Georgeson alleges that the defendants "us[ed] the resources and assets of DuPage Surgical Consultants for the personal benefit and side businesses of those in control, including the consulting/expert testimony business of Dr. Jorgensen." Construing the pleadings liberally in favor of the non-moving party, the court concludes that the complaint states a claim for civil conspiracy given the exception to the intracorporate conspiracy doctrine when an alleged conspirator acts out of his own self-interest. See Bilut, 692 N.E.2d at 1332-33.

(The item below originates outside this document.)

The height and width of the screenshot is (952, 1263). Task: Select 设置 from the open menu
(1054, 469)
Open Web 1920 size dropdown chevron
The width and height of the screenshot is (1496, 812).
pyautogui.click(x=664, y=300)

Moreover, Georgeson alleges, inter alia, the following acts and omissions by the defendants: (1) improperly asserting, and instructing DSC's agents to assert, that Georgeson ceased being a DSC shareholder, (2) myriad failures to provide notice of shareholder's events and to comply with requests to inspect corporate records, and (3) improper allocation of corporate finances. The court finds that the complaint states a claim for conspiracy given the exception when a party acts outside the scope of their official duties. See Outsourcing Solutions Inc., No. 01 C 7037, 2002 WL 31409584, at *17. Although the defendants assert that the alleged actions could have been performed within the scope of their official duties, a liberal construction of the pleadings in favor of Georgeson indicate to the contrary.

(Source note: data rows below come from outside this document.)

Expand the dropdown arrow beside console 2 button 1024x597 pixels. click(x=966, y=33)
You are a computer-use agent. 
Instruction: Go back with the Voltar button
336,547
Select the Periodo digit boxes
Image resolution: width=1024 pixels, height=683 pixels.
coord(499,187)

Alternatively, defendants argue that, even if the allegations are true, it is impossible to act outside the scope of their official duties when they act as directors of the corporation. Specifically, defendants point to the complaint which states, "[ A]s the directors or those in control of the corporation DuPage Surgical Consultants, Jorgensen, Altimari acted in a manner oppressive to Georgeson. . . ." (emphasis added). However, these allegations could also be construed to mean "in their position as directors" or "because of their position as directors or those in control." At this juncture, the court will not construe the allegations as a legal conclusion that the defendants were acting within their official capacities.
For the reasons stated above, the court finds that the allegations, read in a light most favorable to the non-moving party, are consistent with a set of facts under which Georgeson could recover. Thus, the court denies the defendants' motion to dismiss on this ground.

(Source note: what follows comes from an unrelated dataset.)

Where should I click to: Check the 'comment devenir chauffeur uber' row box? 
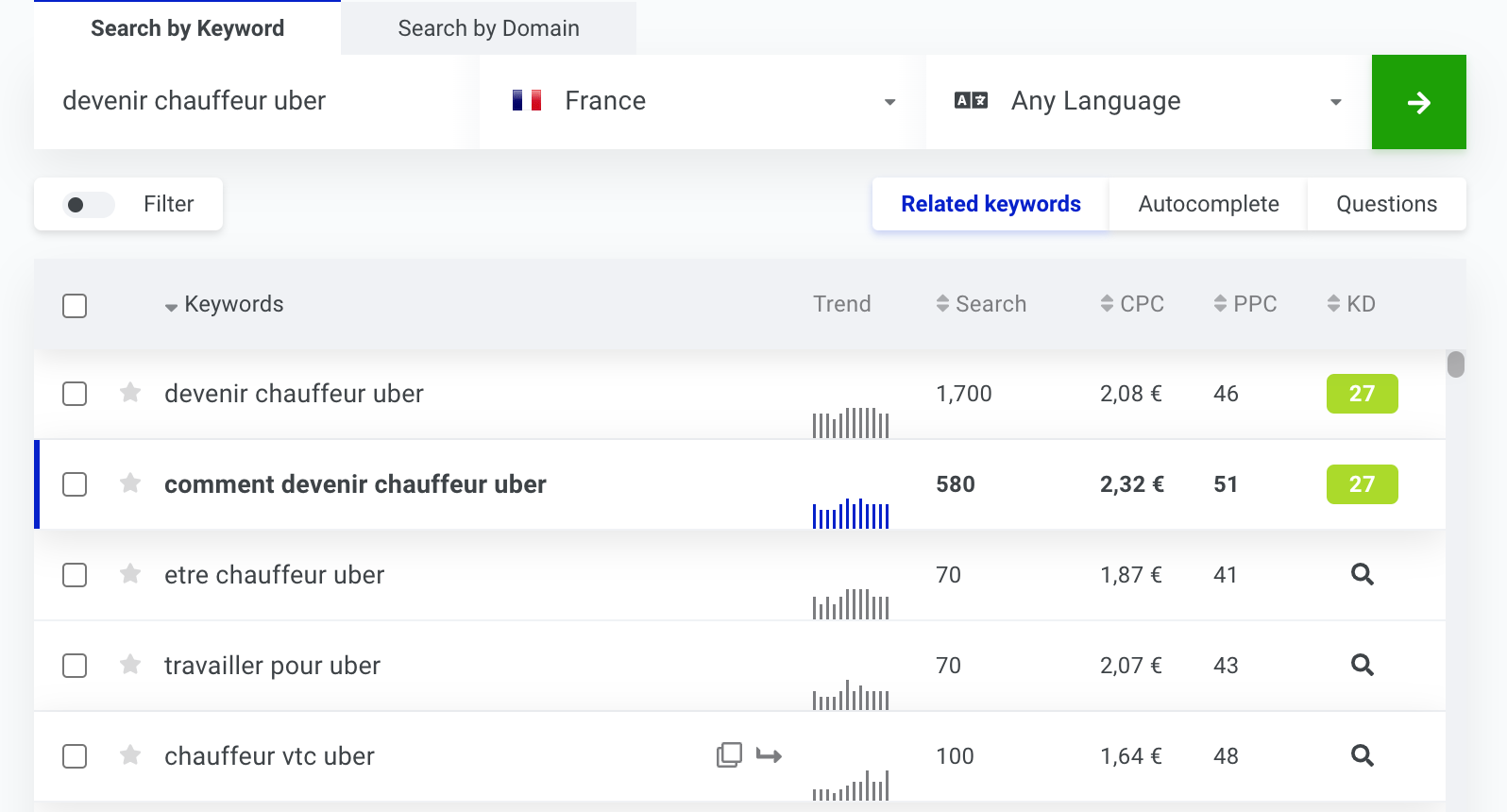point(75,484)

B. Sufficiency of Complaint
In the alternative, defendants claim that "[t]he [c]omplaint is devoid of any facts to show how [d]efendants worked together to carry out the alleged common scheme of oppressing [Georgeson's] rights and of violating Illinois law and their alleged breach of fiduciary duty." The court notes that a complaint must provide defendants with a "short and plain statement of the claim." Fed.R.Civ.P. 8(a)(2). Here, Georgeson has alleged fourteen actions supporting a civil conspiracy. Given the minimal burden to allege a short and plain statement, and in light of the fourteen specific actions, the court finds that Georgeson has met his obligation under Fed.R.Civ.P. 8(a)(2). Defendants' motion to dismiss for lack of specificity is, therefore, denied.
See "The Acts of Oppression", supra.
IV. CONCLUSION
When taken as true and viewed in a light most favorable to the non-moving party, the complaint supports a set of facts that would entitle Georgeson to relief on a claim of civil conspiracy. Accordingly, for the reasons stated above, the court denies defendants' motion to dismiss [12-1].